Remember that this is the same Microsoft that used its exFAT patents to beat Linux based companies and developers over the head these past two decades. exFat technology was central to Microsoft’s effort to extract millions of dollars in patent licensing fees from companies using Linux instead of Windows.
This strong arm approach on the part of Microsoft coming to an end is quite a sight. But anyone with half a brain has to wonder, was any of it necessary in the first place, and was it worth it?
Most observers say it wasn’t, that in fact it’s been an overall failure.
Linux in its wide variety of forms, in spite of Microsoft’s dirty tricks these past 20 years, is now far and away the worlds most popular operating system.

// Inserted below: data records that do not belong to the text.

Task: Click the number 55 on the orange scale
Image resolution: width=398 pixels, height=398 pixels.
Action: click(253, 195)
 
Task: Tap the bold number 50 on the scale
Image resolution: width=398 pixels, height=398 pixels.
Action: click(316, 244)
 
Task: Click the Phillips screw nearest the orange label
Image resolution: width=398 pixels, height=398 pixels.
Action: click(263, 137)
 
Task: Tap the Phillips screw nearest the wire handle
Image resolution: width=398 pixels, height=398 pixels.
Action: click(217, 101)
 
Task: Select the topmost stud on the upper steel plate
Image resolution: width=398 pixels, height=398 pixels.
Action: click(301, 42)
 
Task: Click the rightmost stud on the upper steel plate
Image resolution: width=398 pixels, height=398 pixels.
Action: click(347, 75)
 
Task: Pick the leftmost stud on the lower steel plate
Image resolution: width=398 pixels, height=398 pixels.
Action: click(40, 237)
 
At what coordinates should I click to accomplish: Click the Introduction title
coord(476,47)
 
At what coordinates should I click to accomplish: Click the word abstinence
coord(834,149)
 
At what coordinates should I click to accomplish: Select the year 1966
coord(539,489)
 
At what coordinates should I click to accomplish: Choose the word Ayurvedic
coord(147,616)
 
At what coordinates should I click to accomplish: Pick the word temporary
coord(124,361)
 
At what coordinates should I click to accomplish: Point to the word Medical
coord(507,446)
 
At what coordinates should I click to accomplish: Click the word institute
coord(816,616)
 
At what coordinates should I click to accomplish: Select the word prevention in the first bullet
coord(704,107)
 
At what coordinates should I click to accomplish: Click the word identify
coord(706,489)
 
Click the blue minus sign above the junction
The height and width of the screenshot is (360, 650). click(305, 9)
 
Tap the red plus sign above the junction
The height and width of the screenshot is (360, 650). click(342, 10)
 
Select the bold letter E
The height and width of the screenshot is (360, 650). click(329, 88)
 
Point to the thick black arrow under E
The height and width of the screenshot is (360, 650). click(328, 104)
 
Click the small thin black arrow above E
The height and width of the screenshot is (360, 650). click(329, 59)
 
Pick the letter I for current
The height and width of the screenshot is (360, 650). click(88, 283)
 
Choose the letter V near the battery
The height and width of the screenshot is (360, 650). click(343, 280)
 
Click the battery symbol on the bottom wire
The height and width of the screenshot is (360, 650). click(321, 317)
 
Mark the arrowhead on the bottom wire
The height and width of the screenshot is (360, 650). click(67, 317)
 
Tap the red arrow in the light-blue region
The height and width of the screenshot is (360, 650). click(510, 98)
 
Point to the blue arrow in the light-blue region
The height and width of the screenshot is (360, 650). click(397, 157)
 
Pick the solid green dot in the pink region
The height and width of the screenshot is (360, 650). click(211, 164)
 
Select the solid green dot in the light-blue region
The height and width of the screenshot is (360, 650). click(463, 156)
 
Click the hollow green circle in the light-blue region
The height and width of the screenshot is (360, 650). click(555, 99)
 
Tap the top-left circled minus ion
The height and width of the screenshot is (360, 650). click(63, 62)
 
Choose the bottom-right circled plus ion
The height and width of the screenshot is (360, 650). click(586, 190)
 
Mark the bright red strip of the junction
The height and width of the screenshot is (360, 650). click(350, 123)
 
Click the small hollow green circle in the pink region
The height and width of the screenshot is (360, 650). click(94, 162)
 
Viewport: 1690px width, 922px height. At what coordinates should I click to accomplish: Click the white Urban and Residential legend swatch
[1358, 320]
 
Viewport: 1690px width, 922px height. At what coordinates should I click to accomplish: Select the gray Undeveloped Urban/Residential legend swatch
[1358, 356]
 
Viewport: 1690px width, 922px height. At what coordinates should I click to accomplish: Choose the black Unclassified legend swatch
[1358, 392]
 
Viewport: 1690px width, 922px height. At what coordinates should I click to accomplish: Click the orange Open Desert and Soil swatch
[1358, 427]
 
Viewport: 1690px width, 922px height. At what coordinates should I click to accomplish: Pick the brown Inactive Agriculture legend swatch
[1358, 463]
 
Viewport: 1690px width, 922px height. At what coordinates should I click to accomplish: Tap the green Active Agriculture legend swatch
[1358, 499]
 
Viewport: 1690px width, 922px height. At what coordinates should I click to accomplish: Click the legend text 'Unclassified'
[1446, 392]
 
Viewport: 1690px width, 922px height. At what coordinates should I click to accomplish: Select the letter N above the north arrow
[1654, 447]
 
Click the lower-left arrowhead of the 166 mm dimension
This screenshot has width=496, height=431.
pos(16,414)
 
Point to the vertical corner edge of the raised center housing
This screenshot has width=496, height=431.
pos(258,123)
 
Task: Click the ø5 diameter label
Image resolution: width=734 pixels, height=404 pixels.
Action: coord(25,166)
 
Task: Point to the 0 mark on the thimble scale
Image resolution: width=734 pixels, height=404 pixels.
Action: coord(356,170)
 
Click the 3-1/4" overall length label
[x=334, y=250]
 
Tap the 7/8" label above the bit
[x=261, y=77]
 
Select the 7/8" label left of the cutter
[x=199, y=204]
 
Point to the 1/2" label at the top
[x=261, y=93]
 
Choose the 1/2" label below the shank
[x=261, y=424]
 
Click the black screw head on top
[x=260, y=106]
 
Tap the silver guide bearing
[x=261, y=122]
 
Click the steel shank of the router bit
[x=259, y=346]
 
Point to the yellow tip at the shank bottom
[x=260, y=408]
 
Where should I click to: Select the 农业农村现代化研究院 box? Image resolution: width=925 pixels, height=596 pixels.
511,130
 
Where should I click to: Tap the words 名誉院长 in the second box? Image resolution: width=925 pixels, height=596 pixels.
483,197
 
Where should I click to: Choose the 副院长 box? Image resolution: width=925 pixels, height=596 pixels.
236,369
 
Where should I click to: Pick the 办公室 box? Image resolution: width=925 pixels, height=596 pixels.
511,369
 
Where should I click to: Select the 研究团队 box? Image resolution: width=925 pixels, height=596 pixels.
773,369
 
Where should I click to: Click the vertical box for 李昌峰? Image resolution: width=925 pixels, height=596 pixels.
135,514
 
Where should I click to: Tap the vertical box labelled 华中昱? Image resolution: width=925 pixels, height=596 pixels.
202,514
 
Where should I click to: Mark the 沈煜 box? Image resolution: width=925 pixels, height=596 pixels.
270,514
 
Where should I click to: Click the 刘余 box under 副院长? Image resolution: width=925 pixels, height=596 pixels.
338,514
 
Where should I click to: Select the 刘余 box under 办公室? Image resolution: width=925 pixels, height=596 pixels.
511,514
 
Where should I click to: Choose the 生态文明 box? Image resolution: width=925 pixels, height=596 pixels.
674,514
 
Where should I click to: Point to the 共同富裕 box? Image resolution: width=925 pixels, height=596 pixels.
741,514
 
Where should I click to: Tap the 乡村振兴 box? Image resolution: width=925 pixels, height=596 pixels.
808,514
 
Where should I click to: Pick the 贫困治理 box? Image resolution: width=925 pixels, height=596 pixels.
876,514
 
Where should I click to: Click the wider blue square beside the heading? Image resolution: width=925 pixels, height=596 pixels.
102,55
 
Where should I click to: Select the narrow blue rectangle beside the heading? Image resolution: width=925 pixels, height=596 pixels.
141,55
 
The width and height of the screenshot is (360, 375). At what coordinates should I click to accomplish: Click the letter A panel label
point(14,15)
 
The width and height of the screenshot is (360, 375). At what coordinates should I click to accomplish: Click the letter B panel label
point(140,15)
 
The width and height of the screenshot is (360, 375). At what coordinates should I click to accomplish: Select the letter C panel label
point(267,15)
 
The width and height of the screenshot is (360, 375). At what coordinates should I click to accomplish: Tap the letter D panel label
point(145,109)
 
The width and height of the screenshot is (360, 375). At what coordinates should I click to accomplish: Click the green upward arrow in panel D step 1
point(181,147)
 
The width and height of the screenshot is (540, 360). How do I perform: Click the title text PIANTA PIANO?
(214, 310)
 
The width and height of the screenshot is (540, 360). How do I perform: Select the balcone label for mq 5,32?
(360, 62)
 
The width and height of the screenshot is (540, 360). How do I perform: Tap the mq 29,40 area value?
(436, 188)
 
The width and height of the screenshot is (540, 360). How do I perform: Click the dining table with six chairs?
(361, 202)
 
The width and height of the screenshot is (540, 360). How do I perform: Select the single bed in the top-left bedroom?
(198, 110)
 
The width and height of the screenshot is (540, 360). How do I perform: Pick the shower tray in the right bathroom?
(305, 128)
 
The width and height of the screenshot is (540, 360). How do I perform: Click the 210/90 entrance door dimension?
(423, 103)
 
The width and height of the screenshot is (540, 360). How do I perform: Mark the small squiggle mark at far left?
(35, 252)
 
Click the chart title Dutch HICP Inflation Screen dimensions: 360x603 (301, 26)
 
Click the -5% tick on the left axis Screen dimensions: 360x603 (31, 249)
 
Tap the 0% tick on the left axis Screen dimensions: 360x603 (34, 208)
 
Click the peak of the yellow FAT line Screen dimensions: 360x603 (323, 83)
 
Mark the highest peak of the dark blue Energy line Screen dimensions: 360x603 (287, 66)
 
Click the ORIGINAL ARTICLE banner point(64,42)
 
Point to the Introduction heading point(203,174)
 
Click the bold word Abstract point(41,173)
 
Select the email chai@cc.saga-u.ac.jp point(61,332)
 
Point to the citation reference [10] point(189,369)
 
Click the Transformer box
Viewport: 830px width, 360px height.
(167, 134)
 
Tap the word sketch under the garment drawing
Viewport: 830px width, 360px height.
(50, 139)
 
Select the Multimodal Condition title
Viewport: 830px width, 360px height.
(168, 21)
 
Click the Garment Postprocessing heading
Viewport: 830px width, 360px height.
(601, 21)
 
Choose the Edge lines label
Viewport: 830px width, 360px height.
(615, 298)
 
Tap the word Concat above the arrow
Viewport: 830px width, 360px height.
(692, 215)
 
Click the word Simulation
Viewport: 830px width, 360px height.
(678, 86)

Linux in one form or another comes preinstalled on more devices and in a greater variety of hardware than any other operating system available today, by a staggering margin.
No amount of Microsoft’s strong arm tactics or patent trolls were ever going to stop the relentless advance of Linux and open-source. So it’s little wonder that Microsoft has changed its tune and now loudly proclaims its supposed new found “Love for Linux”. The company had no other option.
How this new look Microsoft will deal with the Linux community they now say they "Love" in years to come is anyone's guess. Putting a new paint job on a predatory animal doesn’t change what’s underneath.
The world wide Linux community is only right to approach this ‘new version' of Microsoft with a great deal of caution. But in the face of Microsoft's billion$, how long the community will stand its ground remains to be seen.